======== RECORDS FOR PROCESSING

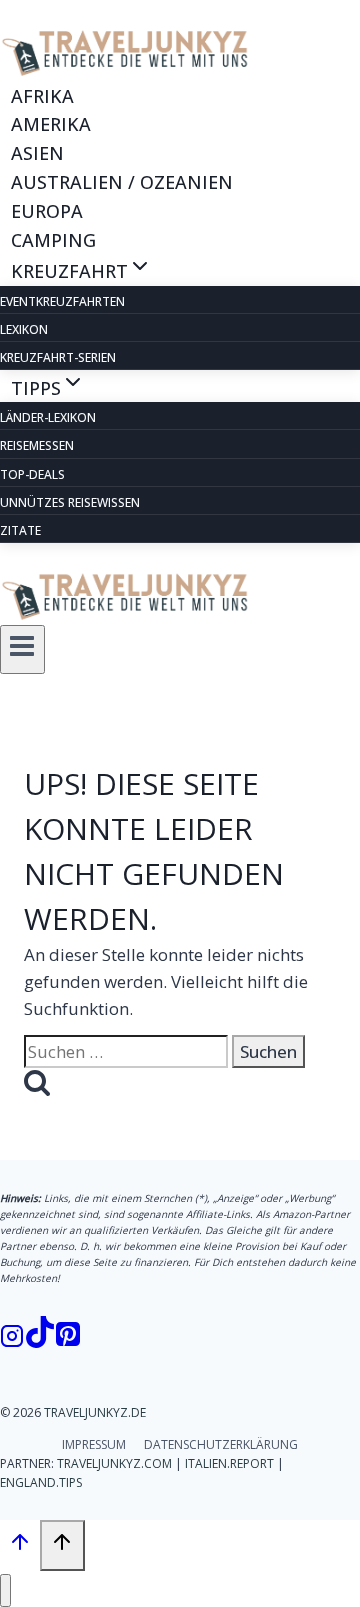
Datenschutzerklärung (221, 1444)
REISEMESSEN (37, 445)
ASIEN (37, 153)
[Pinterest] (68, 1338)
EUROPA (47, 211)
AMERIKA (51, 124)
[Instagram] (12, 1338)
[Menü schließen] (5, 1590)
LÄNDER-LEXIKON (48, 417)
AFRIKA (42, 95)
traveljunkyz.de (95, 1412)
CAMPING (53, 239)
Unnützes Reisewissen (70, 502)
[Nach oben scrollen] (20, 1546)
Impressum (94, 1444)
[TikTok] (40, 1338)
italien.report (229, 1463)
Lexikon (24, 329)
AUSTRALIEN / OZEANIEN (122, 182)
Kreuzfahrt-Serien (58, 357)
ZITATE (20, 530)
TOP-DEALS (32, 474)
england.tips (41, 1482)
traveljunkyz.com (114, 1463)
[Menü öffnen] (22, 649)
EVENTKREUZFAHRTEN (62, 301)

================

Could you return the whole listing exactly, images excluded?

OUTPUT BELOW
Datenschutzerklärung (221, 1444)
REISEMESSEN (37, 445)
ASIEN (37, 153)
[Pinterest] (68, 1338)
EUROPA (47, 211)
AMERIKA (51, 124)
[Instagram] (12, 1338)
[Menü schließen] (5, 1590)
LÄNDER-LEXIKON (48, 417)
AFRIKA (42, 95)
traveljunkyz.de (95, 1412)
CAMPING (53, 239)
Unnützes Reisewissen (70, 502)
[Nach oben scrollen] (20, 1546)
Impressum (94, 1444)
[TikTok] (40, 1338)
italien.report (229, 1463)
Lexikon (24, 329)
AUSTRALIEN / OZEANIEN (122, 182)
Kreuzfahrt-Serien (58, 357)
ZITATE (20, 530)
TOP-DEALS (32, 474)
england.tips (41, 1482)
traveljunkyz.com (114, 1463)
[Menü öffnen] (22, 649)
EVENTKREUZFAHRTEN (62, 301)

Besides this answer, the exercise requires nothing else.